## [TO BE DONE]
Could you put the data below into a numbered list, leaving out any blank lines?

## [STORED DATA]
** BEGIN **
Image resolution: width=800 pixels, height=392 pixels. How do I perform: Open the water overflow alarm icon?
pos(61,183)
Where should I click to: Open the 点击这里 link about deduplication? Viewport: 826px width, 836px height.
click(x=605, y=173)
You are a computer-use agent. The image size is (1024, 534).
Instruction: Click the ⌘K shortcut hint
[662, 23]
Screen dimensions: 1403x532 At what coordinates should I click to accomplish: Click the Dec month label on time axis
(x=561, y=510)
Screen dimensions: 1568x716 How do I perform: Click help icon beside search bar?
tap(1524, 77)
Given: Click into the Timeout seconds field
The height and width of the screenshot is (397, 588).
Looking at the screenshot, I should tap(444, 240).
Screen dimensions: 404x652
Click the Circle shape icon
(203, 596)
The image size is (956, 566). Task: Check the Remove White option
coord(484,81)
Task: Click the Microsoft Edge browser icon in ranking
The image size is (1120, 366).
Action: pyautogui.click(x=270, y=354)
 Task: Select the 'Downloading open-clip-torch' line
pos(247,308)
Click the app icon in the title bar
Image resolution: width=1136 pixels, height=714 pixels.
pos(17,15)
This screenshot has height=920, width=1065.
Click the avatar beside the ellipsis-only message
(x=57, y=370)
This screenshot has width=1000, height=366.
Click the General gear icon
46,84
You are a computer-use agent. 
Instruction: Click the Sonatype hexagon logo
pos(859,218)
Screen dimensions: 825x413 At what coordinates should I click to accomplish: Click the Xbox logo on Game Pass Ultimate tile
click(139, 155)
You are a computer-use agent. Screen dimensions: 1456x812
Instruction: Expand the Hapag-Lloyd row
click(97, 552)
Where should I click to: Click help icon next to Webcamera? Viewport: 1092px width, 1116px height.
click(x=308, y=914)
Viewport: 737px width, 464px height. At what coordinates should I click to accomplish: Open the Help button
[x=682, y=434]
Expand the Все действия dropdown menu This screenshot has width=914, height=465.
** END **
## [THE ANSWER]
1. Image resolution: width=800 pixels, height=392 pixels. How do I perform: Open the water overflow alarm icon?
2. pos(61,183)
3. Where should I click to: Open the 点击这里 link about deduplication? Viewport: 826px width, 836px height.
4. click(x=605, y=173)
5. You are a computer-use agent. The image size is (1024, 534).
6. Instruction: Click the ⌘K shortcut hint
7. [662, 23]
8. Screen dimensions: 1403x532 At what coordinates should I click to accomplish: Click the Dec month label on time axis
9. (x=561, y=510)
10. Screen dimensions: 1568x716 How do I perform: Click help icon beside search bar?
11. tap(1524, 77)
12. Given: Click into the Timeout seconds field
13. The height and width of the screenshot is (397, 588).
14. Looking at the screenshot, I should tap(444, 240).
15. Screen dimensions: 404x652
16. Click the Circle shape icon
17. (203, 596)
18. The image size is (956, 566). Task: Check the Remove White option
19. coord(484,81)
20. Task: Click the Microsoft Edge browser icon in ranking
21. The image size is (1120, 366).
22. Action: pyautogui.click(x=270, y=354)
23.  Task: Select the 'Downloading open-clip-torch' line
24. pos(247,308)
25. Click the app icon in the title bar
26. Image resolution: width=1136 pixels, height=714 pixels.
27. pos(17,15)
28. This screenshot has height=920, width=1065.
29. Click the avatar beside the ellipsis-only message
30. (x=57, y=370)
31. This screenshot has width=1000, height=366.
32. Click the General gear icon
33. 46,84
34. You are a computer-use agent. 
35. Instruction: Click the Sonatype hexagon logo
36. pos(859,218)
37. Screen dimensions: 825x413 At what coordinates should I click to accomplish: Click the Xbox logo on Game Pass Ultimate tile
38. click(139, 155)
39. You are a computer-use agent. Screen dimensions: 1456x812
40. Instruction: Expand the Hapag-Lloyd row
41. click(97, 552)
42. Where should I click to: Click help icon next to Webcamera? Viewport: 1092px width, 1116px height.
43. click(x=308, y=914)
44. Viewport: 737px width, 464px height. At what coordinates should I click to accomplish: Open the Help button
45. [x=682, y=434]
46. Expand the Все действия dropdown menu This screenshot has width=914, height=465.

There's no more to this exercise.